O Ministério da Economia poderá fazer um corte de R$ 10 bilhões a R$ 20 bilhões no Orçamento do próximo ano, segundo integrantes da pasta, tendo em vista o aumento de despesas obrigatórias, principalmente após a alta da inflação. A informação foi divulgada pelo jornal Folha de São Paulo, nesta terça-feira (22).
Para cumprir o teto de gastos de 2021— regra fiscal que impede o crescimento das despesas públicas acima da inflação— o governo terá de adotar esse cálculo. De tal forma, o ministro Paulo Guedes pretende preservar o teto, considerado por ele a principal âncora fiscal do país.
Como a inflação acelerou no segundo semestre, o limite máximo para as despesas foi reajustado com base no índice até o primeiro semestre (2,13%, acumulado de 12 meses encerrados em junho). Mas, a expectativa do mercado é que o índice oficial de inflação (IPCA) suba para cerca de 4,4% no fim do ano.

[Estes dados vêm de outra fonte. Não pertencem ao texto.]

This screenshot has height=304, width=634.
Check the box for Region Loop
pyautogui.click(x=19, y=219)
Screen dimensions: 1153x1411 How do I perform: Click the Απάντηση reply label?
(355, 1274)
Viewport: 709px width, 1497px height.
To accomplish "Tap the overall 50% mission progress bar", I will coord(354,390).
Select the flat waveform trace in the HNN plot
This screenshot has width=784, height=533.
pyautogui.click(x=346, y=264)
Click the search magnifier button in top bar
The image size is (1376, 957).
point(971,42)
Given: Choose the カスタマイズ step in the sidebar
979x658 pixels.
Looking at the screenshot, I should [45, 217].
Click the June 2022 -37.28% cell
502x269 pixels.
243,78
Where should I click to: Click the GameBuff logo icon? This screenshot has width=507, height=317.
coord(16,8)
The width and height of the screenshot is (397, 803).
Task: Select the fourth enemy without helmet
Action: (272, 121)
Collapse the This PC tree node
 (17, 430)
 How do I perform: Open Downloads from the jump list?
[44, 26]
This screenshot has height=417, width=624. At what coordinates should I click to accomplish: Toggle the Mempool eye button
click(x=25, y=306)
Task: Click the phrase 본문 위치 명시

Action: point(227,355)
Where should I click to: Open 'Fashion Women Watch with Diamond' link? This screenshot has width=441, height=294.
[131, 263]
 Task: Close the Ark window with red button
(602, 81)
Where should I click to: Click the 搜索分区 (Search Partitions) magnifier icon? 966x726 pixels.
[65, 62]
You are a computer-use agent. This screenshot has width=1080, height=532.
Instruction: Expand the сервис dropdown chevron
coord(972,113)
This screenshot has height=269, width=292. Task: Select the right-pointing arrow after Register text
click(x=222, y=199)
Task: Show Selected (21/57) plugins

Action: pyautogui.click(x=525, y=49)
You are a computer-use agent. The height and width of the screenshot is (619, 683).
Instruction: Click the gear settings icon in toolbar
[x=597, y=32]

Apesar da pressão, Guedes tem garantido que o teto será cumprido. Para ele, se flexibilizar essa regra, haverá fuga de investidores, comprometendo a retomada da economia.
O novo ajuste terá de ser feito em diálogo com o Congresso, que ainda não votou o Orçamento de 2021. O previsto é que o projeto seja analisado em fevereiro, após a eleição dos novos presidentes da Câmara dos Deputados e do Senado.